Spracherkennung und Sprachbiometrie zusammen mit Omni-Channel-Integration und selbstlernenden Systemen mit künstlicher Intelligenz ermöglichen einen verbesserten Kundenservice und gesteigerte Service-Effizienz.


IVR, also Interactive Voice Response oder zu Deutsch Sprachdialogsysteme, ist nicht neu. Jeder kennt von Hotlines und Service-Nummern die elektronischen Ansagen, die über Service-Zeiten und Auslastung der Agenten informieren oder den Anlass des Anrufs und andere Anrufinformationen per Tastatur- oder Spracheingaben abfragen, um den Anrufer im Hintergrund vorzuqualifizieren und automatisiert an die richtigen Ansprechpartner weiterzuleiten. Aufseiten der Anrufer sind die üblichen Auswahlmenüs über die Tastatur, Warteschleifen und automatisierten Ansagen nicht immer geschätzt: Anrufer nehmen diese als wenig personalisiert und mitunter auch wenig zielführend wahr, da die Führung anhand festgelegter Dialogbäume entlang eines wahren Irrgartens an Auswahlprozessen zu umfangreich ist, gesuchte Auswahlmöglichkeiten nicht angeboten werden, der gesamte Prozess ermüdend lange dauert und dem Agenten bei Annahme des Anrufs doch oftmals nur ein Bruchteil der benötigten Informationen vorliegt.

Auch die Service-Anbieter erkennen immer mehr die Grenzen der herkömmlichen Sprachdialogsysteme: Zu wenige Optionen, zu wenig Flexibilität in der Einrichtung und zu wenig Entlastung in der eigentlichen Arbeit der Agenten sind die häufigsten Kritikpunkte. Mit der stetigen Weiterentwicklung von Integrationsszenarien, Omni-Channel-Kommunikation sowie der Anbindung kundeninterner Daten- und Informationsquellen wie CRM, ERP oder Wikis, Spracherkennung und selbstlernender Systeme mit künstlicher Intelligenz erweitern sich die Möglichkeiten von IVR-Lösungen rasant.

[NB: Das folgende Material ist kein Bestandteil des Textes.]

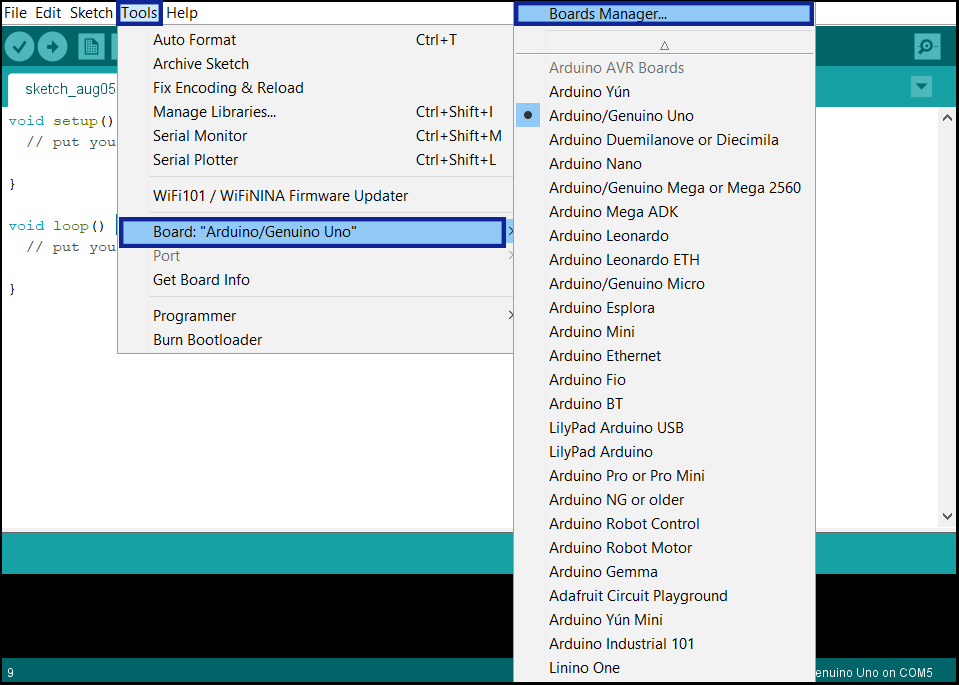The height and width of the screenshot is (685, 959).
Task: Open the Sketch menu
Action: point(91,13)
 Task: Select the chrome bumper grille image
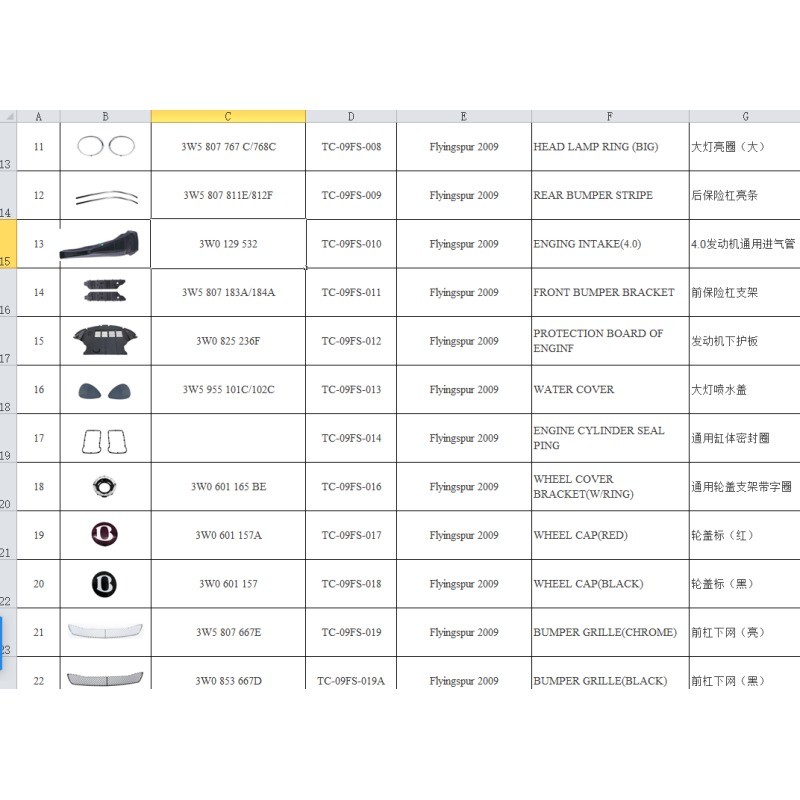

Per Abkürzung zum Service-Ziel
Neben der Eingabe kurzer Informationen und Daten sind Conversational IVRs in Verbindung mit Text-to-Speech (TTS), Automatic Speech Recognition (ASR) sowie Natural Speech Recognition im Zusammenspiel mit künstlicher Intelligenz (KI) in der Lage, auf natürliche Weise in ganzen Sätzen mit dem Anrufer zu interagieren und so die benötigten Informationen für eine Antwort oder Weiterleitung zu ermitteln. Anstatt den Anrufer stur durch die einzelnen Auswahlmenüs zu führen, gelingt es so, aus Schlüsselwörtern oder über semantische Zusammenhänge das eigentliche Anliegen bereits früh im Kundendialog zu erkennen und den Anrufer quasi per Abkürzung direkt ans Ziel zu führen – sei dies der persönliche Kontakt zu einem Agenten, die benötigten Informationen oder etwa ein entsprechendes Formular.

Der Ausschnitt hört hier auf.